News from the Epicenter

Email from my friend Doug Gordon:

Things are ok here, but it was definitely the largest quake I've felt, having missed the Loma Prieta and Northridge parties by living elsewhere at the times. Was asleep when it hit, and have to say that riding a sixer on a waterbed is an interesting experience. The wave peaks threatened to launch me out of bed. Not having my glasses on, it was hard to see specifically, but the trees out the windows seemed beset by a tempest. Actually, I recommend being asleep, because I didn't seem to get quite the fear response I might have had if I been fully conscious, though consciousness comes fairly quickly at such a time.

Nothing major broke here. Two book cases fell over in the guest room (guess I'm gonna have to do something about that feature before I have someone else sleep in that bed), and various knick knacks took headers from various high places. (I'm happy to report that the Iron Giant missed the hearth on the way down from the mantle, so is intact, as are his companions, the cast from Yellow Submarine - sorry about that Paul, John!) Had very little leapage from the kitchen, though a quick examination of the cabinets revealed that had it gone on for another five seconds or so, I'd have started to lose stuff, as many glasses and other objects had their toes over the edge of the springboard. Power was out only for about five minutes or so, and never lost the phones, satellite, and internet, so figured out pretty quickly that I was more or less on top of the thing - there's always the thought that you've just caught the edge of something that's just wiped LA or something. Took slightly longer to figure out where the cats had gone to ground.

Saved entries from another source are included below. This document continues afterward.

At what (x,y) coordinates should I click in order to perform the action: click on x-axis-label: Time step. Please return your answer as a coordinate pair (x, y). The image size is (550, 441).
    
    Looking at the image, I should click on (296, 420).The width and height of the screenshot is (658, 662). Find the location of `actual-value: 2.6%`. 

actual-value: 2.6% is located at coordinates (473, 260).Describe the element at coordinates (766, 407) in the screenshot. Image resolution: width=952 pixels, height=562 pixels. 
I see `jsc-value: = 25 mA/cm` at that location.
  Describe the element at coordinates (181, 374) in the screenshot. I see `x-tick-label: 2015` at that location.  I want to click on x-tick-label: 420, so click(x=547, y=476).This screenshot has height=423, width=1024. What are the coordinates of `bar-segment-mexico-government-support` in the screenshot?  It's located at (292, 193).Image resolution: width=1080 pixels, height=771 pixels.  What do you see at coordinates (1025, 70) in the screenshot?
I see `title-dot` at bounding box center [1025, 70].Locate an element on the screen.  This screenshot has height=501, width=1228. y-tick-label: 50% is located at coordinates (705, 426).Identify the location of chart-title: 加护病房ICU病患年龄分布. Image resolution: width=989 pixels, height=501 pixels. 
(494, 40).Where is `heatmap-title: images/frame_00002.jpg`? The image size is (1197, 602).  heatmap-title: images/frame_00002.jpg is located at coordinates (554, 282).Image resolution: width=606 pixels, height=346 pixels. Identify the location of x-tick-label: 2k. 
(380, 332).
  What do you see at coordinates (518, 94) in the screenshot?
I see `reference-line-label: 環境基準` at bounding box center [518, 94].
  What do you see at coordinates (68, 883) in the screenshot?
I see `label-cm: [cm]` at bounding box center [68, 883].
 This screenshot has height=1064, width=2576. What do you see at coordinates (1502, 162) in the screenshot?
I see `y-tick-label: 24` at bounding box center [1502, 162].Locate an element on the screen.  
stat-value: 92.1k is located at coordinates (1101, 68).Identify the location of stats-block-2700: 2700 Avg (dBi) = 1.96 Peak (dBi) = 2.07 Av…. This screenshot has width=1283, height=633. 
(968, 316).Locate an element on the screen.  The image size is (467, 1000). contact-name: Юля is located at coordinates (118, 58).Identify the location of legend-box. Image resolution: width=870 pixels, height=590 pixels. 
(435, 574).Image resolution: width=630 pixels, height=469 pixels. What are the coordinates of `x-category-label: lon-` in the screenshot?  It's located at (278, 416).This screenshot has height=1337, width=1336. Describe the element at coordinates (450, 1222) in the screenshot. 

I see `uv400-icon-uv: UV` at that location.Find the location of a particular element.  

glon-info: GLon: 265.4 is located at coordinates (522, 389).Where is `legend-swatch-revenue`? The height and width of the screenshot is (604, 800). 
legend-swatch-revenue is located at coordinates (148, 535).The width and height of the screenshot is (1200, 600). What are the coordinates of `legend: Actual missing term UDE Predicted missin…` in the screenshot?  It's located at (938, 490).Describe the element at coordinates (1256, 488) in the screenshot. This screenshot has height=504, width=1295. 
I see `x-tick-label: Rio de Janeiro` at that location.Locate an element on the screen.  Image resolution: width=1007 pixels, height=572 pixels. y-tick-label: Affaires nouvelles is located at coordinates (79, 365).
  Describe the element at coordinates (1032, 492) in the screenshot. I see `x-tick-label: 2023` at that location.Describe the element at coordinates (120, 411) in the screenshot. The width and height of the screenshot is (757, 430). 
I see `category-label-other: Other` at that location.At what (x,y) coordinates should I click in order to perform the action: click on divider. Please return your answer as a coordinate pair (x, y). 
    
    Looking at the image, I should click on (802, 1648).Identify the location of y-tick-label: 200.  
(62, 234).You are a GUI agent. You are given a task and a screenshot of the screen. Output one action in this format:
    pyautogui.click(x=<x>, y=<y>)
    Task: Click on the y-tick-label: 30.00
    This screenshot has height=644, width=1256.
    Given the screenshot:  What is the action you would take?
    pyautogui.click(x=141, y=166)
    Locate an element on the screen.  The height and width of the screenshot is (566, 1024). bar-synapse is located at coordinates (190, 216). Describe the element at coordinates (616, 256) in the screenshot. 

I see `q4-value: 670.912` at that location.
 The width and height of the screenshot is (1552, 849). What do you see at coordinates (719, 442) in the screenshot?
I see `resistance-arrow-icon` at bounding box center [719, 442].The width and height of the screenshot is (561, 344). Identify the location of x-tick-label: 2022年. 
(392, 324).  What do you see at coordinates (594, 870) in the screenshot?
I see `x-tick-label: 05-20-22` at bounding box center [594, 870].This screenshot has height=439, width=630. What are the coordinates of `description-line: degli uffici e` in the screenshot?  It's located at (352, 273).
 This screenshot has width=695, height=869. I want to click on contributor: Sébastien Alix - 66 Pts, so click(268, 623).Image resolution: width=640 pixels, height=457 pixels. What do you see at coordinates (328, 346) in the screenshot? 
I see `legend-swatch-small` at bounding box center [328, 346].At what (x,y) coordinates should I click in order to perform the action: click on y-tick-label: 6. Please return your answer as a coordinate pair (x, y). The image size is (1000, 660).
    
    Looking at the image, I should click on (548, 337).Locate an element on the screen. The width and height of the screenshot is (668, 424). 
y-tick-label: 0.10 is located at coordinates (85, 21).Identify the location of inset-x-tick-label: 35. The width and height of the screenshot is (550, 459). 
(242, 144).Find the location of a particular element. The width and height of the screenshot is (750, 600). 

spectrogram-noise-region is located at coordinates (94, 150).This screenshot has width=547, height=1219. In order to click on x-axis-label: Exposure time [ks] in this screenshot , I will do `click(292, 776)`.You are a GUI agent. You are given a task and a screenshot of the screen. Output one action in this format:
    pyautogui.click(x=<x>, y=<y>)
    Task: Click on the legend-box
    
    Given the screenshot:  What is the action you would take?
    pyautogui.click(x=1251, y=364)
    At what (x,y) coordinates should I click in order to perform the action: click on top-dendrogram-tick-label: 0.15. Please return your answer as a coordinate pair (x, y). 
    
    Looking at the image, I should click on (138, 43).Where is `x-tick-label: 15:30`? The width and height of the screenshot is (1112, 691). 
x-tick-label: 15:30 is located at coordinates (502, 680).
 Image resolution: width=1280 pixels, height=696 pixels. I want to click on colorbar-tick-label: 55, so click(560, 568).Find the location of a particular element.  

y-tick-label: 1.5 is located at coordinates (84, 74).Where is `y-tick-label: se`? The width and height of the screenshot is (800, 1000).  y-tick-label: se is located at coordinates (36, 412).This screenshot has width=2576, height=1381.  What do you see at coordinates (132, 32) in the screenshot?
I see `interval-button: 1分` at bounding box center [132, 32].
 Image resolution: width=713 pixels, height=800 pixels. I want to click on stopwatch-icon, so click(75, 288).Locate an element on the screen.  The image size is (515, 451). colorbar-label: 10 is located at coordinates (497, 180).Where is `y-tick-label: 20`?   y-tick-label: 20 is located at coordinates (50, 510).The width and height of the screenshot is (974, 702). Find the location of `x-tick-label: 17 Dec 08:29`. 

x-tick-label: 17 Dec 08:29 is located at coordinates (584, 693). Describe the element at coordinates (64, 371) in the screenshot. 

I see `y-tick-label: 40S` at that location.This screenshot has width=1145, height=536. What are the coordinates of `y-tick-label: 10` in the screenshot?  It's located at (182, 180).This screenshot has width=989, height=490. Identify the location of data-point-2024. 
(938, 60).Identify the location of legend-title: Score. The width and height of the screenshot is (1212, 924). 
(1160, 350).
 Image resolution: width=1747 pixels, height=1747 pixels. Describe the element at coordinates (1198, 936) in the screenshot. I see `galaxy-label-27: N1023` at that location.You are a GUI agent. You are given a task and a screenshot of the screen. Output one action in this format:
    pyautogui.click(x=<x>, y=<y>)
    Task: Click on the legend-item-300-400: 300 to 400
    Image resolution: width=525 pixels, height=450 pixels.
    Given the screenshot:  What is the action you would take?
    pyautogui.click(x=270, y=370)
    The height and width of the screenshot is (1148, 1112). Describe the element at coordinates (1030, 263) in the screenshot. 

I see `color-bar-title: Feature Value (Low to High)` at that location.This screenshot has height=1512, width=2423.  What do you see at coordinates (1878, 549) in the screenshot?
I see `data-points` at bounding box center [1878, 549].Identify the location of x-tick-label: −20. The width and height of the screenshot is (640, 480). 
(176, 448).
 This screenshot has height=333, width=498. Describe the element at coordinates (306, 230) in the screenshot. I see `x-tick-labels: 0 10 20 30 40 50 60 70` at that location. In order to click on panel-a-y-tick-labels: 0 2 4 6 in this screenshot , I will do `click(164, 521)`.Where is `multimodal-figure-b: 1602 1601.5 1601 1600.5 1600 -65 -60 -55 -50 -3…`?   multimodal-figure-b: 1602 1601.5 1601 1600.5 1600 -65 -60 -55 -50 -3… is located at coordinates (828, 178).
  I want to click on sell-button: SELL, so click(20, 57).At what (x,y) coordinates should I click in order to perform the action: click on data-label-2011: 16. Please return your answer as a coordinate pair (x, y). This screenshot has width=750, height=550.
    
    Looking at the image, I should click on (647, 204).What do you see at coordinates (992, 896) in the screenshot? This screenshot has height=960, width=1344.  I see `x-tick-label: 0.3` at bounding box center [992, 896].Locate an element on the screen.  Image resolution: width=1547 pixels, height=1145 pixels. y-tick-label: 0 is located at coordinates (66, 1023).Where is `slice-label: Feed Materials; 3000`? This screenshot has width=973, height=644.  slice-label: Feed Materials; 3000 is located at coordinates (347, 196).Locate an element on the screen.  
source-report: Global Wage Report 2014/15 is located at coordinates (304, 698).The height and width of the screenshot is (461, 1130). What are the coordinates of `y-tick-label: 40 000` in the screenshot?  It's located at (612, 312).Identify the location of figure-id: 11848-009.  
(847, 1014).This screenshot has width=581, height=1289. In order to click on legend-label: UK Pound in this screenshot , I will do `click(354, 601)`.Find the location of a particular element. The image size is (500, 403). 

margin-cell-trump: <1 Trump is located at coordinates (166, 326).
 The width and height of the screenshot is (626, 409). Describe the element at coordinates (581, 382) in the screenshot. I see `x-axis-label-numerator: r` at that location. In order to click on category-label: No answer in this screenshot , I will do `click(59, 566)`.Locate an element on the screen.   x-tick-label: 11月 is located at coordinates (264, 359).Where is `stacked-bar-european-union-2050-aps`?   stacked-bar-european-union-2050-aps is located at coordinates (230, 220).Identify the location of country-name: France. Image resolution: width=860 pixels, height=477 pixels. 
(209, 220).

So, spent a large fraction of the day repacking the bookshelves while listening to the earth grumble occasionally. Having an earthquake of this size means you'll be putting up with a great many minor aftershocks, each of which does little other than grabbing your attention in that “wait for it” moment it takes to decide if we'll be having a sequel or not. The damage seems to be worse in the next town up the road, Paso Robles, as I'm sure every one is seeing on the news. Less newsworthy (as it doesn't make much of a visual for their fancy helicopters) is that there is some significant damage around. A friend's in-laws west of Paso have pretty extensive damage to their place--it sheared a toilet off its mountings!--and made landscape boulders well set in the soil roll to new spots. Other friends have some more cosmetic damage to deal with in their abode. I'm lucky in that my house is a simple, one-story box, the style least affected by such shakings.

Anyway, I'm off to my parents’ house for the holidays tomorrow (Tuesday), so I'll probably escape the bulk of the aftershock clusters. All is well here, though I did use up a good deal of my adrenalin reserves.